Monday 29 September 2014

Could dinosaur DNA provide cures for human diseases?

Despite Jurassic Park, we can't use dinosaur DNA for anything, because we haven't got any, but we could learn something from the way dinosaurs survived injuries.

In July 2014, the Daily Mail carried a headline 'Could dinosaur DNA provide cures for serious human illness? Ancient fossils reveal evidence of powerful immune systems beating diseases such as cancer.' This seems very impressive - and there is an interesting health story here, but the headline is totally misleading.

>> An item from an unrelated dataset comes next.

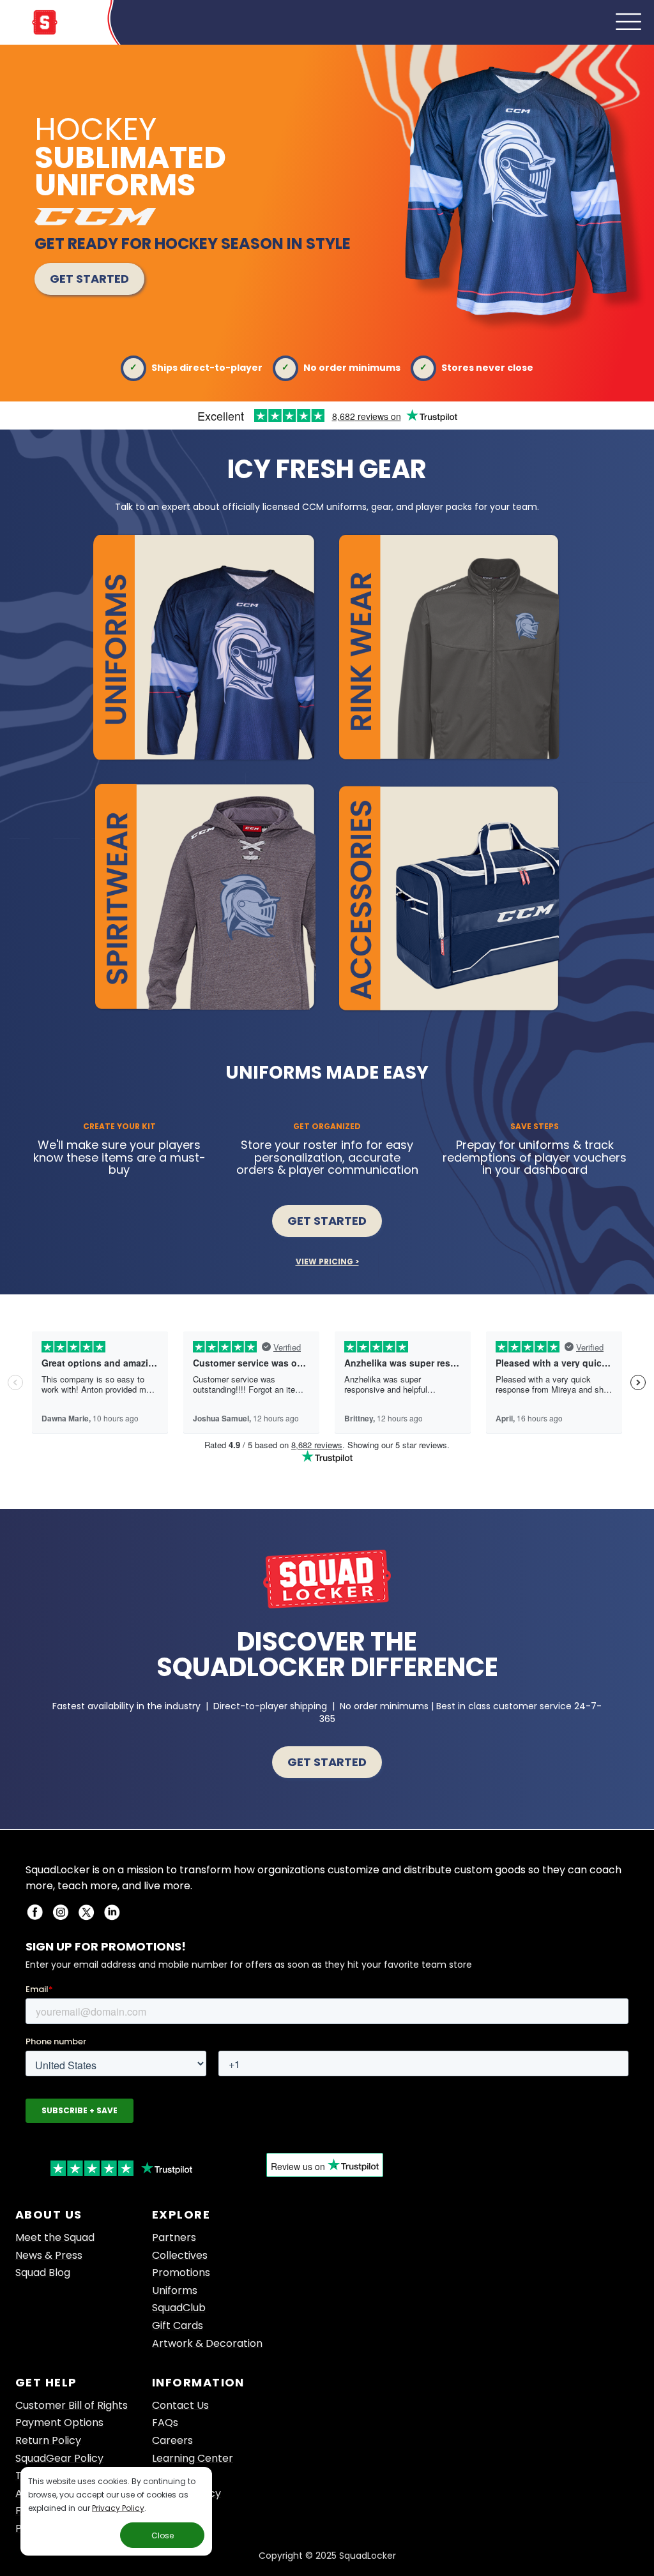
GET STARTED (89, 279)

Researchers examining a 72 million year old dinosaur skeleton had found evidence that it had survived serious injuries that a mammal would not be able to survive, and speculated that it might be that the animals had healing abilities that could be of benefit, if we could discover the mechanisms behind them. The only way this would be possible is if similar effects can be found in modern day relations of dinosaurs. The closest living relations are birds, but it has been suggested that a better model would be alligators and crocodiles, which are much more distantly related, but which do seem to resist infection despite living in bacteria-loaded environments.

However, the headline itself is pure science fiction. Despite the entertaining possibilities of Jurassic Park, dinosaur DNA simply doesn't exist any more. DNA deteriorates with time, and however it is preserved, it cannot last longer than around 6 to 7 million years. (The oldest sample found to date isn around half a million years old.) As the dinosaurs died out 65 million years ago, dinosaur DNA can't do anything for us at all.